According to laboratory study findings published Monday in the NEJM, Pfizer and BioNTech's mRNA-based COVID-19 vaccine BNT162b2 was able to neutralise the P.1 variant of SARS-CoV-2 that first surfaced in Brazil. The news follows a report late last week that suggested AstraZeneca's coronavirus vaccine AZD1222 also showed early evidence of being effective against the so-called Brazil variant.
In previous studies, Pfizer and BioNTech's vaccine neutralised a more contagious variant first identified in the UK, dubbed B.1.1.7, but appeared to elicit lower protective antibodies against B.1.351, another fast-spreading strain that initially emerged in South Africa.

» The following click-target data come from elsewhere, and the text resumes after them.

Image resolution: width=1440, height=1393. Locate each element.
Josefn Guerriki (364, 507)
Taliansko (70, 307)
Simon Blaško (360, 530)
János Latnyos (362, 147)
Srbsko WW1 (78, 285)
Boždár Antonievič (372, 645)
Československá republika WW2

In the latest work, researchers produced three recombinant viruses with mutations found in the S gene of each of the three lineages, as well as two additional ones containing subsets of mutations of the B.1.351 lineage. They conducted neutralisation testing using 20 serum samples obtained from 15 participants in the pivotal Phase III trial of BNT162b2, two weeks or four weeks after administration of the second dose.

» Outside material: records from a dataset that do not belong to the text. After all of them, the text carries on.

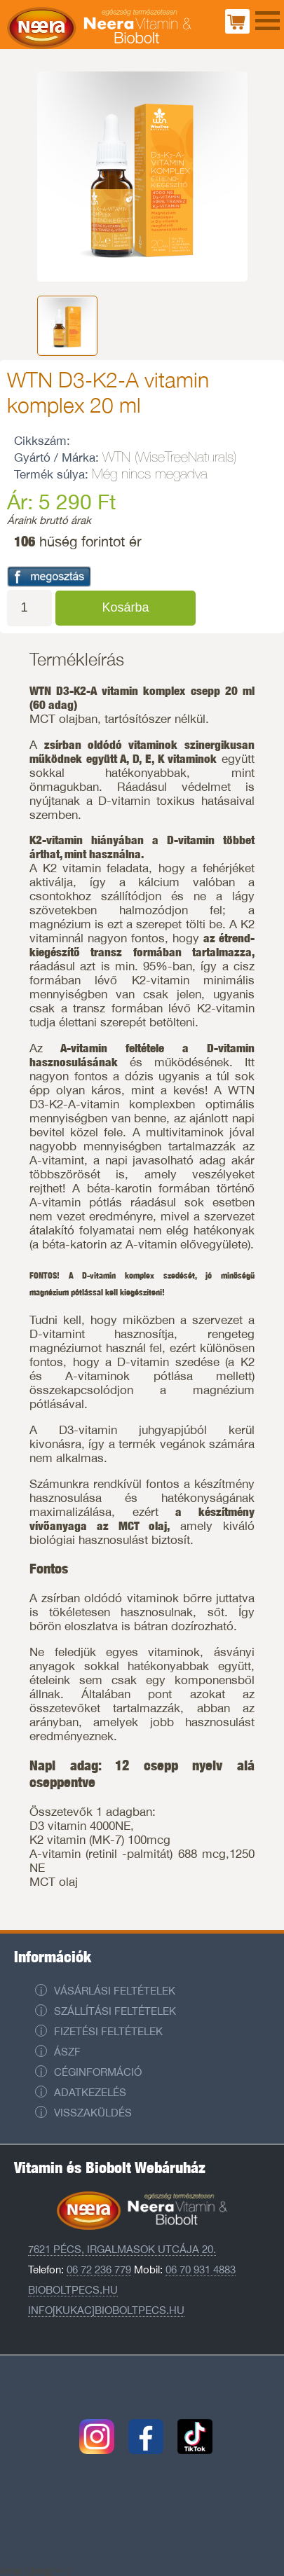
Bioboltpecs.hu (73, 2290)
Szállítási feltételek (115, 2011)
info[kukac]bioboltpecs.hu (106, 2310)
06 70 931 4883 (200, 2269)
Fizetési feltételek (108, 2031)
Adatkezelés (90, 2092)
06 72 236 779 (99, 2269)
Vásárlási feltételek (114, 1991)
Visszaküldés (93, 2113)
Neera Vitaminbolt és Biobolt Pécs (99, 28)
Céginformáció (98, 2072)
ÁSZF (67, 2052)
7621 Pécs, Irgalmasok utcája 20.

The researchers said all the serum samples "efficiently neutralised" the original SARS-CoV-2 strain as well as all the viruses with variant spikes, and that "almost all of them did so at titers higher than 1:40." They noted that compared to efficacy against the original strain, neutralisation of the B.1.1.7 and P.1 variants was "roughly equivalent," while neutralisation of the B.1.351 variant was "robust, but lower."

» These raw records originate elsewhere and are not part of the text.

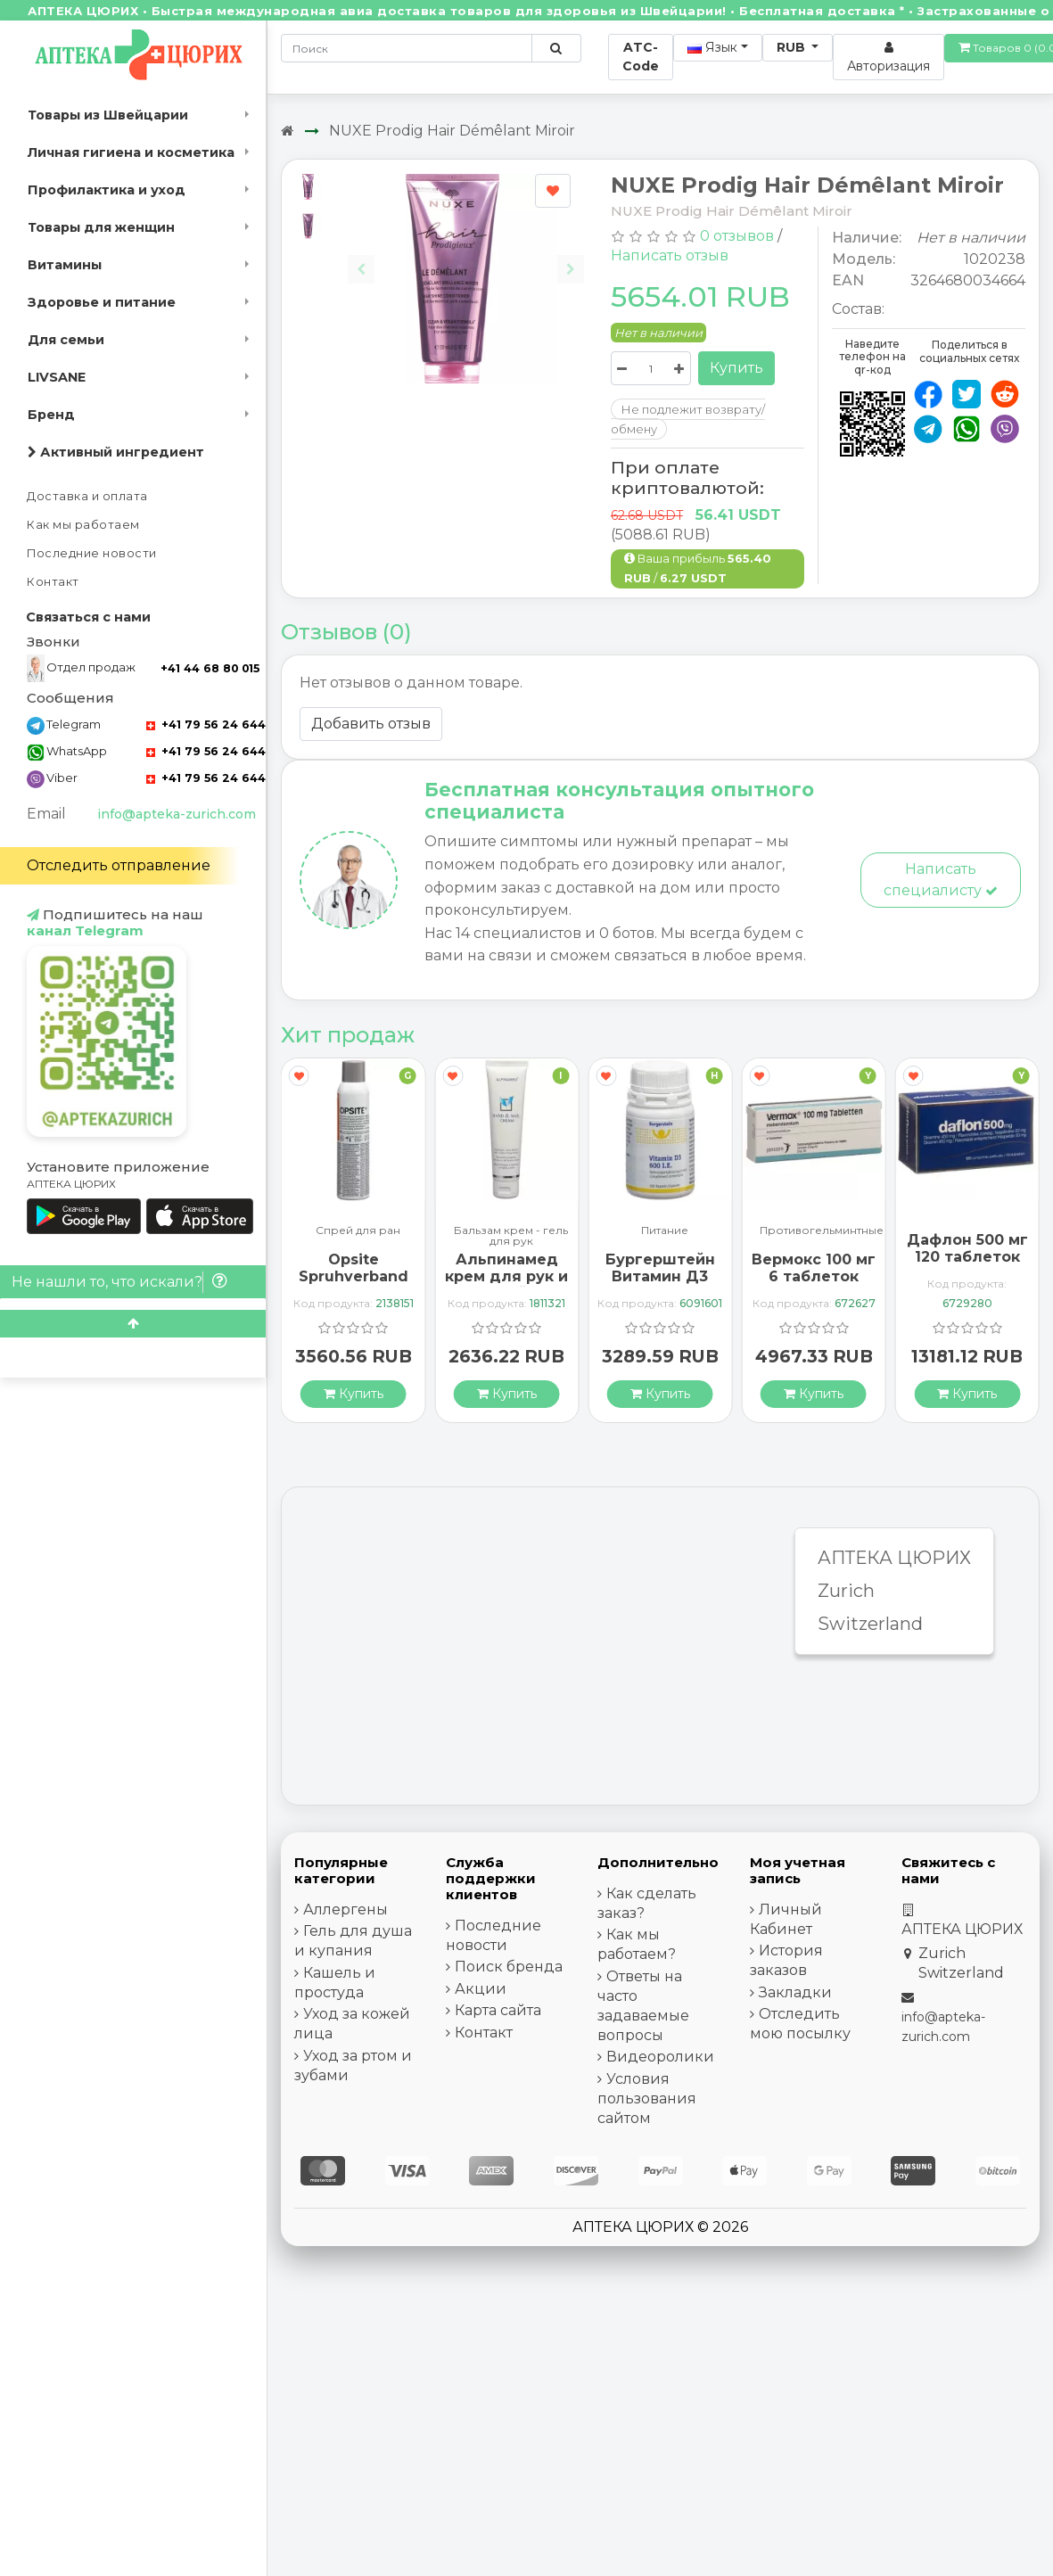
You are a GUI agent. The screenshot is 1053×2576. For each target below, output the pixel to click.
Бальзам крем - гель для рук (511, 1236)
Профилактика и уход (106, 190)
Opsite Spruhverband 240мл (353, 1276)
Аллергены (345, 1909)
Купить (736, 367)
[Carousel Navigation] (466, 255)
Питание (664, 1231)
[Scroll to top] (133, 1323)
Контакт (53, 581)
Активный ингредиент (116, 452)
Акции (480, 1988)
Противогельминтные (822, 1231)
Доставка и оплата (87, 496)
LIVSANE (57, 377)
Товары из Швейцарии (108, 115)
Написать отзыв (669, 255)
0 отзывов (737, 235)
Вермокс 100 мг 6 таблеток (814, 1268)
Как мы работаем (83, 524)
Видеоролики (660, 2056)
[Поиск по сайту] (555, 48)
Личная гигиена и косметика (131, 152)
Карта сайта (498, 2010)
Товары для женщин (101, 227)
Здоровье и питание (102, 302)
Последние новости (92, 553)
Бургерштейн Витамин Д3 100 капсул (660, 1276)
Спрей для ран (358, 1231)
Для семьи (66, 340)
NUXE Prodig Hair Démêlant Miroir (452, 130)
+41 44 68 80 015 (209, 668)
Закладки (795, 1992)
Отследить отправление (118, 865)
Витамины (65, 265)
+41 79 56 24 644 (206, 724)
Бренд (51, 415)
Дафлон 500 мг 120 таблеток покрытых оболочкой (967, 1265)
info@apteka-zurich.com (176, 814)
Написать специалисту (941, 879)
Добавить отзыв (371, 723)
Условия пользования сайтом (646, 2098)
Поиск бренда (509, 1966)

Researchers said the findings are also "consistent with lower neutralisation titers against the virus with the full set of B.1.351-spike mutations than against virus with either subset of mutations." They pointed out that neutralising activity against B.1.351 was "robust at a geometric mean titer that was much higher than that obtained after one dose of BNT162b2," adding that "T-cell immunity may also be involved in protection."
Late last month, Pfizer and BioNTech began evaluating whether a third booster dose of BNT162b2 could improve protection, and said they were also in talks with regulatory authorities about testing a variant-specific vaccine having a modified mRNA sequence based on the B.1.351 lineage. The companies suggested at the time that this could "provide a flexible solution for rapidly adapting the vaccine for use against the B.1.351 lineage or other new strains that may emerge as possible immune escape virus variants."